In their attempt to shake down the unions, powerful forces in the legislature are preparing to defeat the pension funding agreement tomorrow on the Senate floor. Their ultimate goal is to do away with collective bargaining. They want to make Connecticut a "right to work" state. We know that "right to work" translates as "work more for less". No surprise they want to hit your pensions too.
If our enemies succeed in defeating the Pension Funding Agreement, we may find ourselves one step closer to experiencing our "Wisconsin Moment". If that happens, all will be lost.
Please contact your State Senator TONIGHT. Tell them to support Senate Resolution 7. Remind them that the Pension Funding Agreement is fiscally responsible or all of Connecticut. The agreement normalizes pension amortization costs to the state, thus avoiding the Governor's "fiscal cliff"
Importantly, the Retirement Commission has already reduced the assumed rate of return on investment from 8 percent to 6.9 percent (as recommended per the agreement). If the changes to the amortization schedule are not also implemented (as per the agreement), the impact will be an additional $500 million dollar hit to an already precarious budget.
OLR agreed. The Unions agreed. The Comptroller agreed. The Treasurer agreed. Even the Governor agreed: The Pension Funding Agreement is good for Connecticut. Don't let obstructionist senators, led by Len Fasano, derail the agreement.
Contact your Senator before tomorrow's vote. Do it before its to late.
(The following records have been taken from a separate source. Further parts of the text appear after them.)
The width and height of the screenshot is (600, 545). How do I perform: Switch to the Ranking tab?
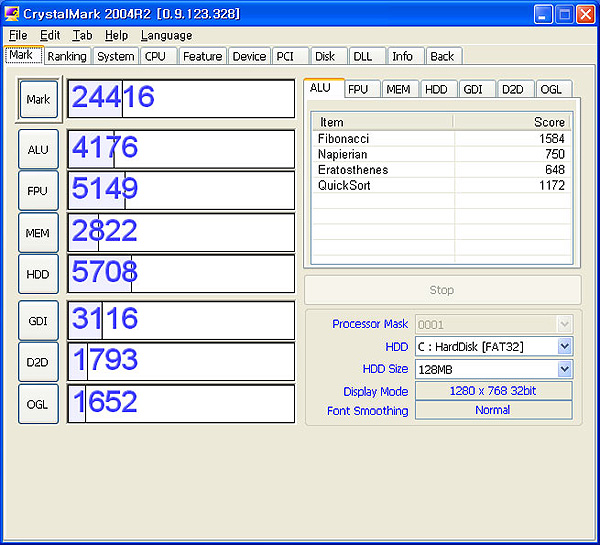click(67, 56)
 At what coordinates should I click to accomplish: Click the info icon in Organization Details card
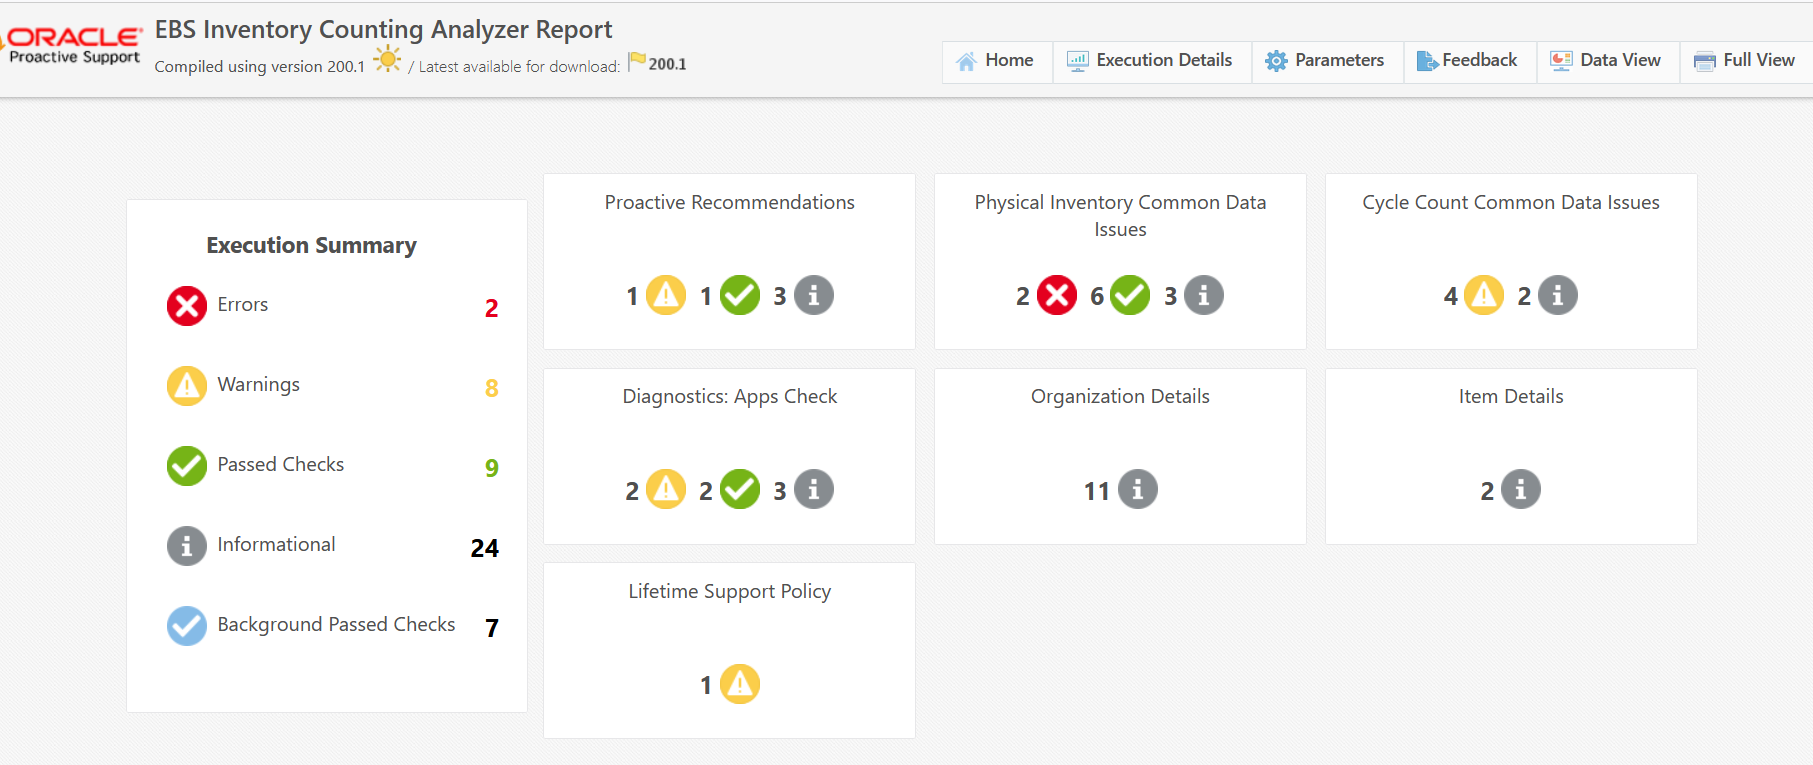click(1137, 489)

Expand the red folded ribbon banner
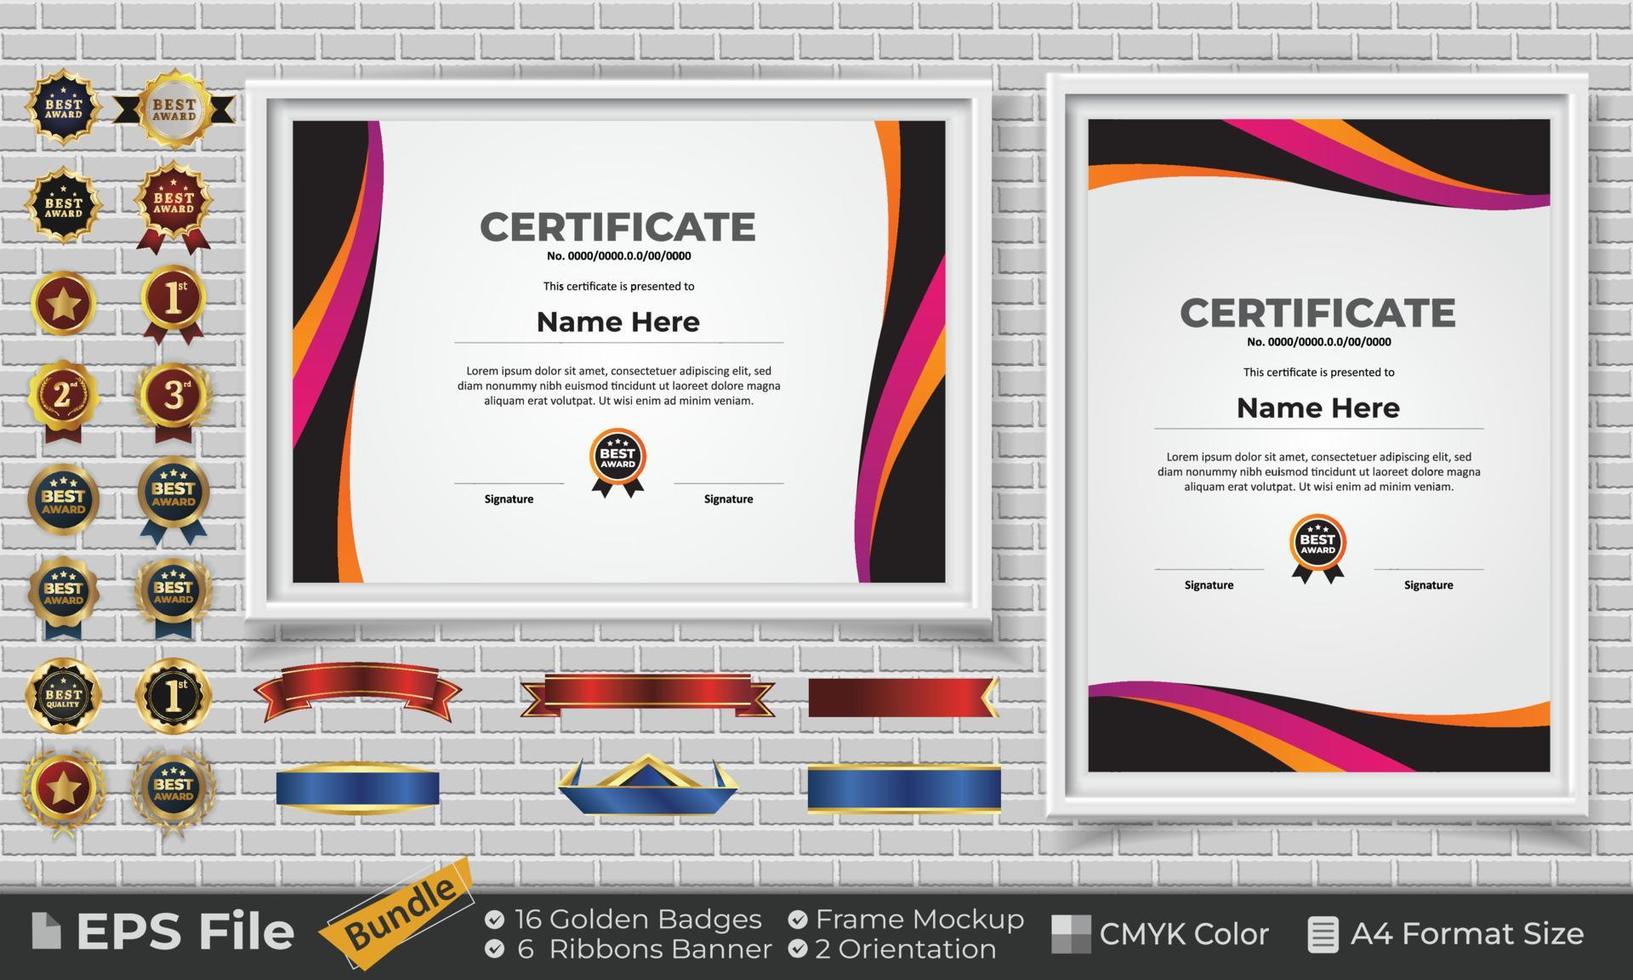(x=360, y=692)
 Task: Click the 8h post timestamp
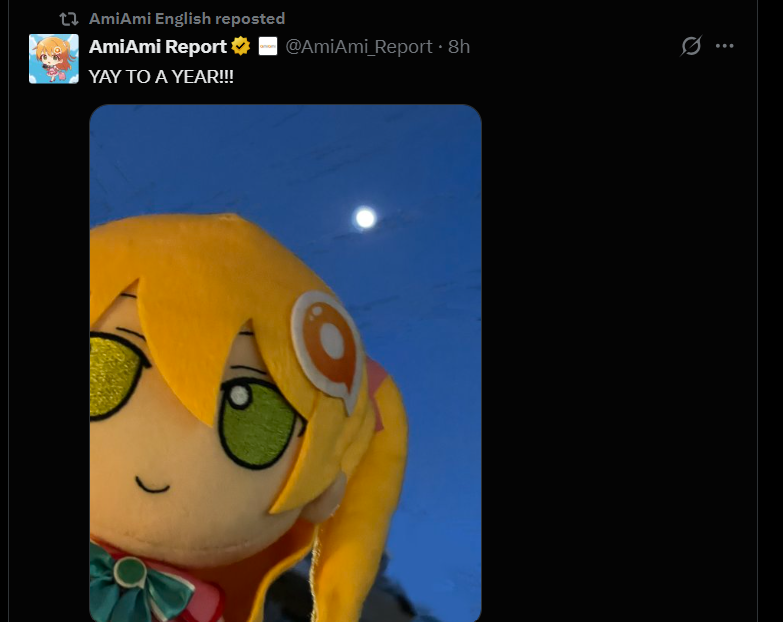tap(459, 46)
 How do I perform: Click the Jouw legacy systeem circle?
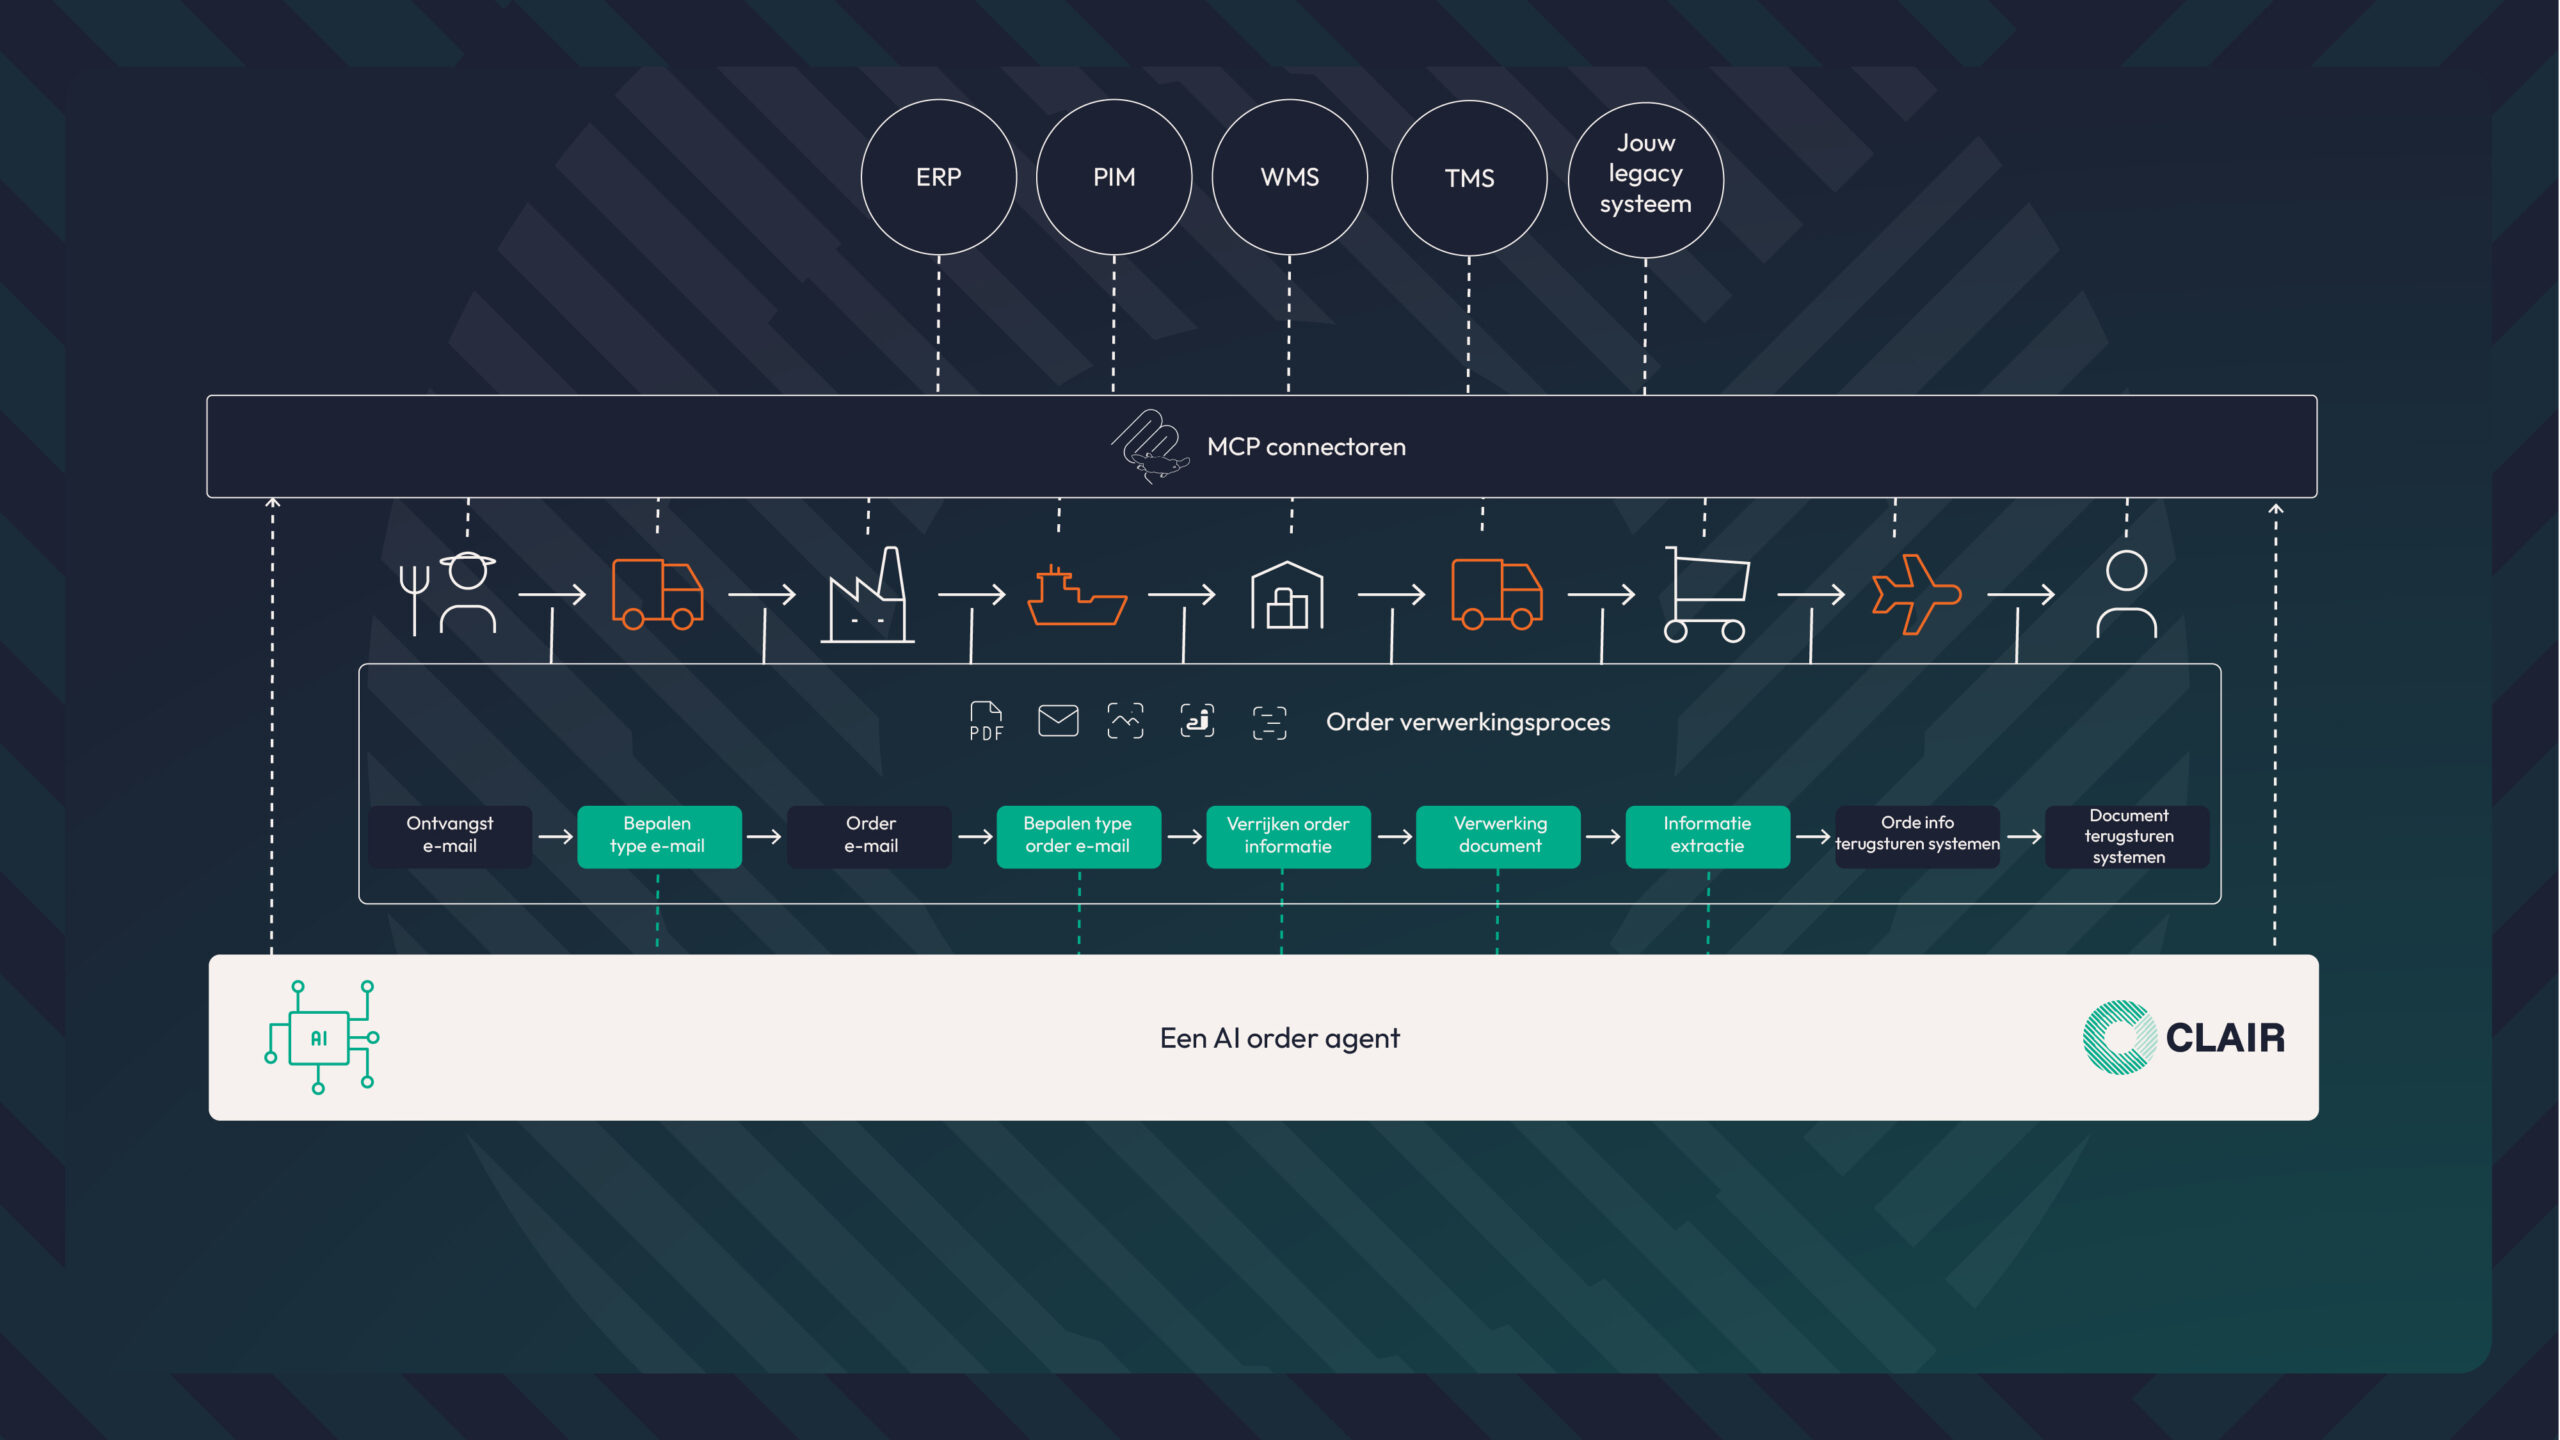tap(1645, 179)
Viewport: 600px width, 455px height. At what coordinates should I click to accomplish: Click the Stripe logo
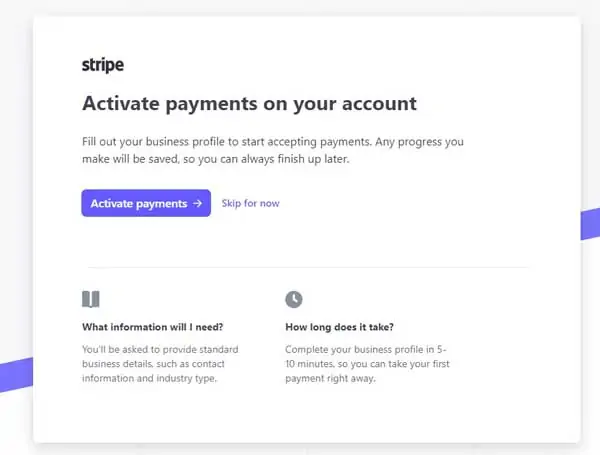103,65
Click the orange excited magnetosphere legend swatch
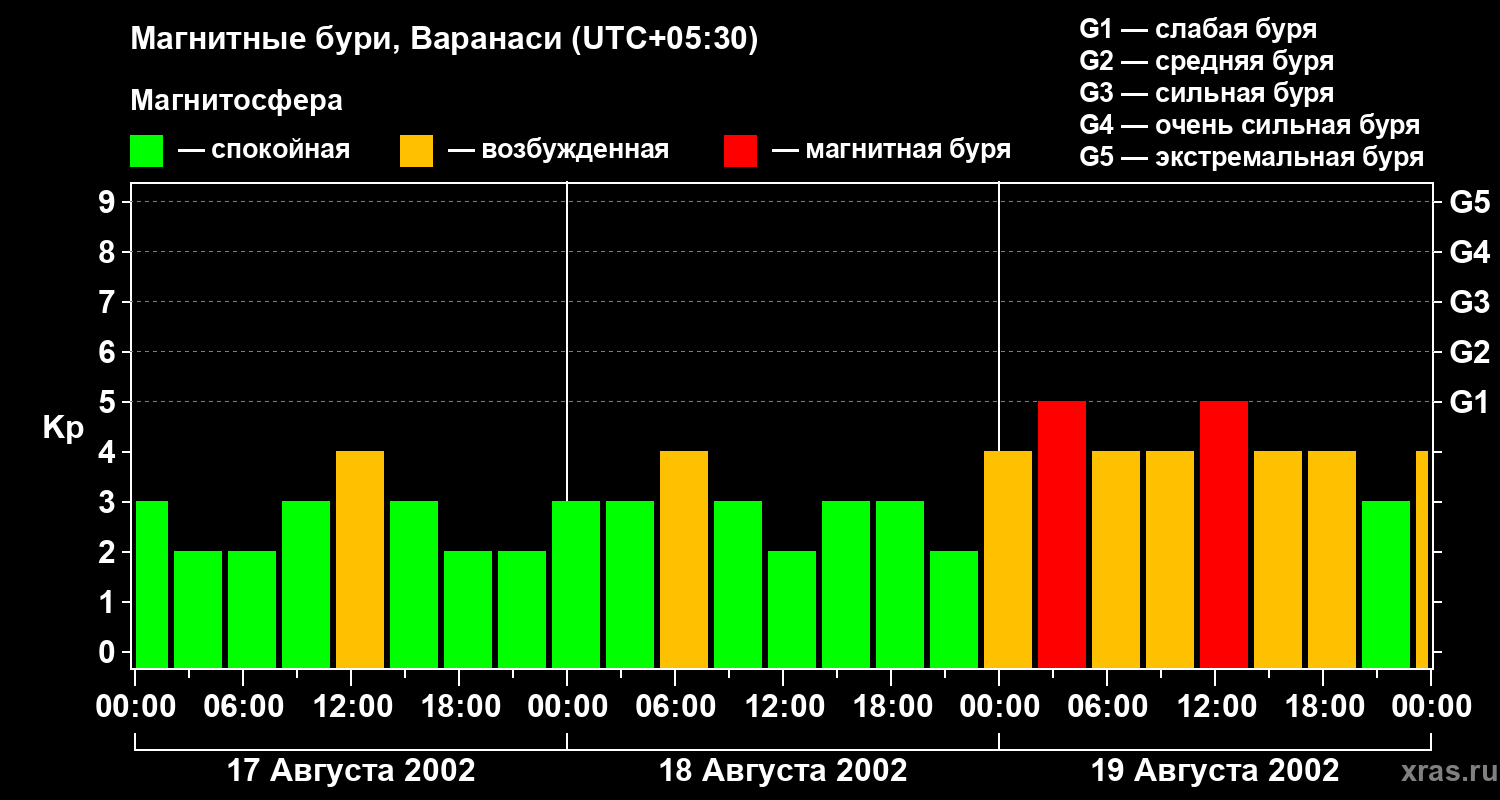The width and height of the screenshot is (1500, 800). pos(416,151)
originally posted 12/9/2016:
No Change to Employee Healthcare, Retirement or other Benefits or Contributions
Union leaders and the Governor have arrived at a plan that DOES NOT impact retirement benefits or employee contributions. This is a pension funding change which will ensure that future pension obligations can be met and the pension system remains stable. This plan will still need approval from the legislature.
We are all aware that the pension fund is far below "fully funded" status. The Governor had been aiming to pay off the unfunded liabilities by 2032 through increasing annual pension payments. Each year, the State was committed to increasing its pension fund payments by a few hundred million dollars annually until we reached a payment of $6 billion in 2032, which the Governor consistently referred to as the "fiscal cliff". This was a growing problem for future state budgets with an increasing public impact. About a year ago, Comptroller Lembo created an alternate plan and began a conversation which would restructure (some call it re-finance) the pension funding payment plan. That conversation has continued over the past year. All parties wanted a plan that would secure our pensions while increasing stability in State budgets.
The “bullet points” of the agreement are best understood by actuaries who review the State’s financial position and to apply a rating to the State’s economic stability and to determine the State’s bond rating. The “plain english” version of the plan is that this will smooth out annual payments and stretch some of the liability over 30 years rather than all of the liability over just 16 years. It also improves (makes them more realistic) the actuarial assumptions used to calculate the pension liability.
The bullet points:
- Reducing the assumed rate of return on investment from 8 percent to 6.9 percent;
- Transitioning from "level percent of payroll" to "level dollar" amortization over five years;
- Moving to Entry Age Normal cost methodology;
- Maintaining 2032 as the payoff date for the unfunded liability accrued through December 31, 1983; and
- Extending the amortization period for the balance of the unfunded liability in a new 30-year period.
These changes, if adopted by the legislature, will NOT impact benefits or increase any cost to members.